Insights and Impact

Shock and Awe

By

climate activist holding a sign

For decades, sociologist Dana Fisher attended some of the biggest rounds of climate negotiations—including those held in The Hague, Bonn, and Copenhagen—as governments laid out their ambitious goals for cutting carbon emissions. Now, she’s feeling jaded.

“For a long time, there was this hope that once everyone recognizes there is a problem with climate change, there will be effective policies to address it,” says the School of International Service professor. “But it’s absolutely not true.
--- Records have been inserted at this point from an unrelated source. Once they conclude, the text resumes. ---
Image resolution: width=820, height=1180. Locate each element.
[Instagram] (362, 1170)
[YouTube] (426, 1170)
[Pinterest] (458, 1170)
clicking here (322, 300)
The government is not going to save us.”

In her newest book, Saving Ourselves: From Climate Shocks to Climate Action, Fisher argues that severe climatic disasters—which she dubs “climate shocks”—are the only thing that will spur the kind of mass activism and grassroots mobilization that can lead to effective policies.

“There is growing resistance to the notion that incremental political change can get us where we need to go,” she writes. “More and more evidence points to the fact that the only way forward involves extensive systemic change.” 

Fisher’s ideas originated with her AnthroShift theory, published in 2019 with Andrew Jorgenson, which describes how large risks to society alter people’s behavior. The COVID-19 pandemic, she says, is one example of an AnthroShift; the threats posed by the virus were great enough to cause sweeping changes in how people worked, shopped, socialized, and traveled. But so far, the consequences of climate change—including wildfires, droughts, floods, rising sea levels and more severe storms than in the past—have not been life-changing enough to spark protest or change.

“Without a sustained shock that has tangible consequences in terms of social cost to people and property, the subsequent social change will be ephemeral,” Fisher says. 

So, should everyone just throw up their hands and brace for disaster? On the contrary, says Fisher. She believes that climate activists can learn from the civil rights and women’s movements of the past. Rather than encouraging people only to take individual actions like giving up meat, driving electric cars, and installing solar panels on their homes (all things that Fisher admittedly has done herself), she says they can make a bigger impact by joining the climate movement and becoming involved in their communities—voting, volunteering, and lobbying for equity and social support.

“Climate shocks are coming,” Fisher says. “We need to cultivate social resilience so that when these disasters happen, our communities have more social capital, support, and resources.”

She recommends leaders of the climate movement partner with other—often more socioeconomically and racially diverse—causes such as the labor movement, which already has close ties with community activists. She also expects the climate movement to eventually capitalize on “moral shocks,” including aggression and violence against peaceful protesters. These kinds of actions can draw attention to otherwise downplayed issues, as illustrated by the Black Lives Matter protests sparked by police violence. 

At AU, Fisher serves as director of the Center for Environment, Community, and Equity (CECE), a network of researchers from across campus. The center boasts an incubator program that supports faculty research projects at the intersection of society, policymaking, and the environment. One newly funded initiative, for example, is collecting data on how Black Washingtonians talk and think about climate change, to ultimately shape how information is shared with people of different demographics.

CECE’s efforts echo many of the messages in Saving Ourselves: strong, diverse, and informed communities will be the ones that ultimately stand up to climate change.